The train from Paris to Le Puy ran along mountain rivers, past rugged stone villages built to withstand ice and snow, flashing by the dark silhouette of a chateau perched high up. I was going to stay with Francoise, my dear friend who gives heart and soul to working her organic farm and welcoming guests to her rustic chateau bed and breakfast.   Francoise loves antiques and interiors as I do and over breakfast next day we trawled through adverts for upcoming markets and sales to visit. The season had yet to begin so I was also able to set to and paint the ancient doors on the stone staircase.  A quiet, if not chilly, joy. 

A carved garland on one of the local online selling sites looked worth a call.  Madame who answered the phone explained that she was clearing her parents’ house and perhaps we might find other things of interest there.  Directions were given to a large house up a steep lane above a village with a river rushing through it:  “Come to the end of the track and take the sharp hair pin turn.” 

Madame waved to us from a balcony, pointing to where we should park.  Lawns dotted with bare trees and shrubs sloped away from the large white building.  Madame explained that this had once been a “Fresh Air Centre” where four hundred children would arrive by the coach load to spend a day in this rugged, rural setting.  The children were given a cooked lunch, played games and had tea.  Her parents had retired some years previously and grown old here, and now, inevitably, Madame and her sisters were slowly emptying the property. 
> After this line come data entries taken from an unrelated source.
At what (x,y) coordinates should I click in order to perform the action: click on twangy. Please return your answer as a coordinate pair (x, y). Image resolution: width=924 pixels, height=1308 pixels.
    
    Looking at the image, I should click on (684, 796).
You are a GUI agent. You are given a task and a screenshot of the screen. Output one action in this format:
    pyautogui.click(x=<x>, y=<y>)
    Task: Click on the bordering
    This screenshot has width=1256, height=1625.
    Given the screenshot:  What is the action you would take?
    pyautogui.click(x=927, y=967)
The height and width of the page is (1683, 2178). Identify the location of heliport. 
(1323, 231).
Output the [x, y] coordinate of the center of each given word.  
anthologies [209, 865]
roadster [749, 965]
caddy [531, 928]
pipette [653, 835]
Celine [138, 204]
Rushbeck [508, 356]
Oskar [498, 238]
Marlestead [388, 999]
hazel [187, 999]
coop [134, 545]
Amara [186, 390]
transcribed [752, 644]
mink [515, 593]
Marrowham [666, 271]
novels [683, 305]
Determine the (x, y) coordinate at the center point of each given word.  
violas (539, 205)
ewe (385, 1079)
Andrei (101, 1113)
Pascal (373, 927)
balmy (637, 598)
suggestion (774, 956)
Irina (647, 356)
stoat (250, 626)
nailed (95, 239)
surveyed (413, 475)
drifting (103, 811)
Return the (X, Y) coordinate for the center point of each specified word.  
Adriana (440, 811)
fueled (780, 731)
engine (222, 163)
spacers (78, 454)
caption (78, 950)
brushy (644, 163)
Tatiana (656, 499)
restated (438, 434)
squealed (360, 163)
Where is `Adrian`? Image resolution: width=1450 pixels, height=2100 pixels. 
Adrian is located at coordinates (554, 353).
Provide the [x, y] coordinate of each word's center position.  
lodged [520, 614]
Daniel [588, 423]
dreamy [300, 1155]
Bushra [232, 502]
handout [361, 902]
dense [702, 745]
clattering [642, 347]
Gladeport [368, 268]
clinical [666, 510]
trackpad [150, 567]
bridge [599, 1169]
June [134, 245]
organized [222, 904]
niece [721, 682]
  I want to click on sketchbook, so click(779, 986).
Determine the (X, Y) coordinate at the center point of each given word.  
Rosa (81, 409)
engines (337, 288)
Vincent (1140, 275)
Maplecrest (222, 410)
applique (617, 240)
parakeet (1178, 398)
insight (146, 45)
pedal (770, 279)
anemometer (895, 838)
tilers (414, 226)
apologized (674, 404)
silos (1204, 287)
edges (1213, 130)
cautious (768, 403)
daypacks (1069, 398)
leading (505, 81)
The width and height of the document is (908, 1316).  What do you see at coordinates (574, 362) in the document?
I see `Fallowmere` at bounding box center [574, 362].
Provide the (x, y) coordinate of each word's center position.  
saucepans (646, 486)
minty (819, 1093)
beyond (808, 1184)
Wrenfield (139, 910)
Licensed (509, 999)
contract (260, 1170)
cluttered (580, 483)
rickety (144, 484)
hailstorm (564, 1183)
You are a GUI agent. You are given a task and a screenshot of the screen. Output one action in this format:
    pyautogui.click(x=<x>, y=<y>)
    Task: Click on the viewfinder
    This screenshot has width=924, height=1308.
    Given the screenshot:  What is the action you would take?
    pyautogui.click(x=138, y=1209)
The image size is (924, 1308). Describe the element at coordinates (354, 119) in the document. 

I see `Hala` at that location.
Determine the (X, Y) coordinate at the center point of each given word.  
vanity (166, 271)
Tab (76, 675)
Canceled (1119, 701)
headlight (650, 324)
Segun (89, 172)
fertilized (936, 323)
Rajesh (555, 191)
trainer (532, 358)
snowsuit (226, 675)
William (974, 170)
We were shown through to two large rooms where trestle tables had been set up for the kitchen and catering equipment, all for sale. 

Where something elsewhere caught my eye I was told, oh no, my sister wants that, no my other sister needs that, no we still need those….

Madame gave us a tour of the catering kitchens with stainless steel equipment of huge proportion. Although it had the feel of a 1960’s school with tiled corridors and metal railed staircases, beneath it all was a 16th century manor house.  Grey stone vaulted rooms on the ground floor held a vast stone fireplace with coat of arms smashed off during the Revolution.  These rooms were now empty but out in the terrace room with French doors looking over the valley, covered in plastic sheeting, was a long table.  Puis-je me permettre? May I permit myself? I asked, lifting up the sheeting.  Here was a sturdy zinc covered table with a broken leg which had been overlooked, but to my eye it was worthy of rescue. 

A washing trough in the courtyard taken over with weeds would make a lovely planter for Francoise’s herbs.  A copper bowl and an umbrella stand were emptied of rain water and brought in.

Madame would of course have to consult with her sisters, but eventually prices were agreed and everything would be collected later.  The visit was, as so often, a poignant slice of lives gone by.